Halfway to Cadet Housing, he passed a couple bent over the light of a phone. The screen’s glare painted their faces stark and cold like death. Tinny voices shouted on the screen. The couple shared terrified glances, then took off.
What was that about?
Matt wondered, turning to watch them. He shrugged. It didn’t matter. All he needed was sleep.
A lone man wearing a Mecha Corps uniform ran down the avenue, slate held out in front of him. On it, nuclear fireballs lit his face with orange actinic light.
Lights flicked on in the buildings around Matt. One, two, five, then a dozen.
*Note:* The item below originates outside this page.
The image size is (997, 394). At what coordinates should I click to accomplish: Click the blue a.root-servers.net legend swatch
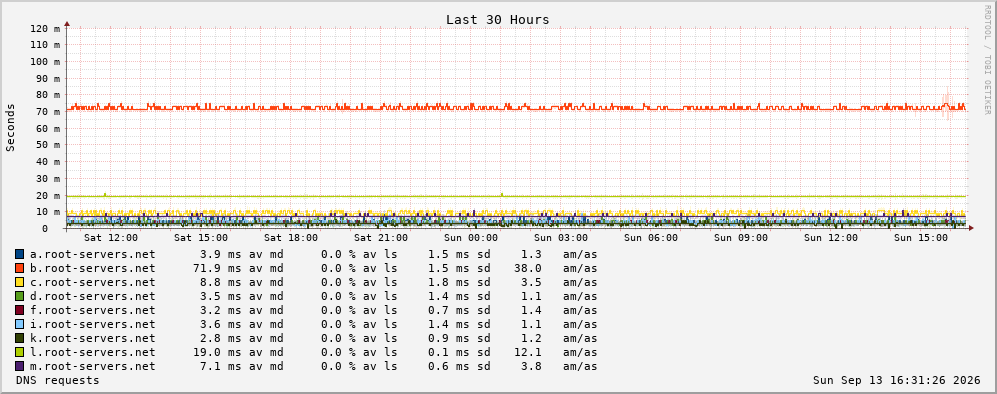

Cadet Housing lit up, every window blazing. Cadet shadows moved jerkily behind the sheer curtains.
Matt’s access card shrilled. He fished it out of his pocket. The screen read: CORSAIRS STRIKE GEOS. YOUR BRIEFING AT: CADET HOUSING CAFETERIA. ASSEMBLE IMMEDIATELY.
Corsairs? Geos?
It must have been a mistake. Geos was on of the Union’s primary worlds. There was no way the Corsairs would hit the Union’s core. How could they bypass the planetary defenses, the Union warships? It had to be just an exercise.
Still, Matt ran.
When he reached the cafeteria, it was already three-quarters full of screaming and crying cadets. Blinding orange-white flashes strobed from wall screens over the kitchen.
Matt pushed forward until he could see. The flashes were mushroom clouds. From low orbit, they bloomed like toxic flowers over the cities Moore, Heisenberg, and Woo. Three flashes, three great cities erased.
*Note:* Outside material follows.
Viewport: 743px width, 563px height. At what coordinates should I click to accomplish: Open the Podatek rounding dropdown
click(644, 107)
“That was Heisenberg!” a cadet cried. “My mom is in Heisenberg!”
The image cut to scenes of cities in ruin, suburbs burning red like hell under a halo of black smoke. Geos’ sun hung like a dim, iron-red disk in the midst of the boiling clouds. Brown-gray dust coated the orchards beyond the city, casting everything in shades of ochre. A newscaster wiped blood from her eyes and pushed back dirt-caked hair. She opened her mouth to say something, then broke down sobbing.
An inset of the Universal Union Prime, Kathlin Haal, appeared on the screen. Her face was thin and drawn with anger. She promised aid from the Union and vowed retribution on the Corsairs who’d struck the world.
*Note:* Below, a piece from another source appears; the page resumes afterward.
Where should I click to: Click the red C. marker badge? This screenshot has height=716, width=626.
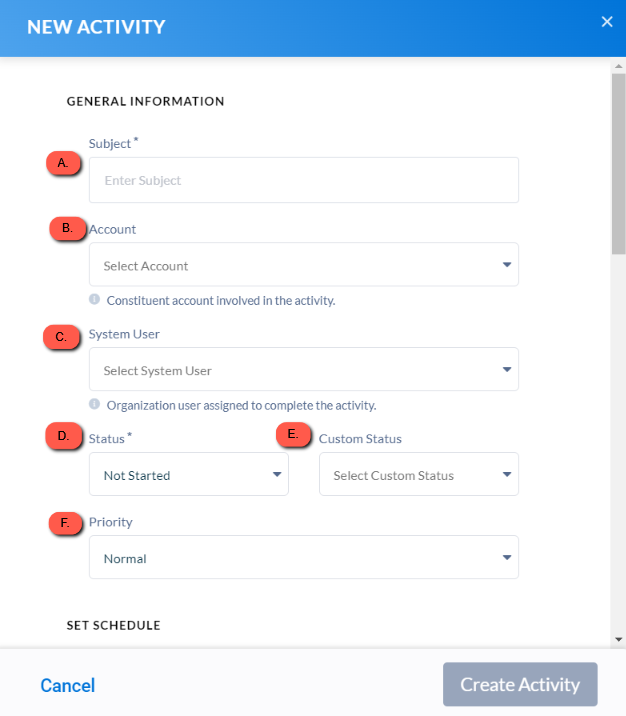[x=61, y=337]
This wasn’t an exercise. The Corsairs had hit Geos, and they’d hit hard.
A terrible anger swept over Matt. He felt himself flush in hate. He wanted to do only one thing: get in the Demon and smash every Corsair in the universe.
A pair of hands grabbed Matt and turned him around. It was Michelle. Her hair stood out in crazy sleep spikes, and her eyes were sunken from lack of rest. Her rawness made her the most sympathetic creature he’d ever seen.
She grabbed him and hugged him hard, just for an instant. “You’re back! We were worried!” She nodded behind her where Kyle stood, looking at their embrace with smoldering eyes.
“Back?” Matt said. “What do you mean?”
“You were gone for three days.”
Three days?
The room swam. How long had he been under ? What had Dr. Roth done to him?
But he couldn’t think about that. Not now. Not with images of destruction streaming on the screens above.
“What’s happening?” Matt said, nodding at the news.
Michelle shook her head.
“Someone nuked Geos,” Ash said, joining the group. She nodded at Matt. “Welcome back, kid.”
“It’s not nukes,” Peal said, slipping through the crowd with his slate held high. “There’s no radiation. It’s—”
“Displacement Drives,” Matt and Peal said in unison.
“What?” Kyle grabbed for the slate.
Peal clapped Matt on the back. “Good deduction. There’s hope for you yet, refugee.”
Matt nodded. It made sense. Displacement Drives weren’t hard to implement; only costly in terms of energy. Drill a Displacement Drive into a bare asteroid, and pop it into a gravity well to build velocity. Then pop it into orbit aimed at the planet. The kinetic energy released would be similar to that of atomic weapons, but there wouldn’t be any radioactive cleanup. It would take a ton of planning to coordinate a simultaneous attack, but it was doable.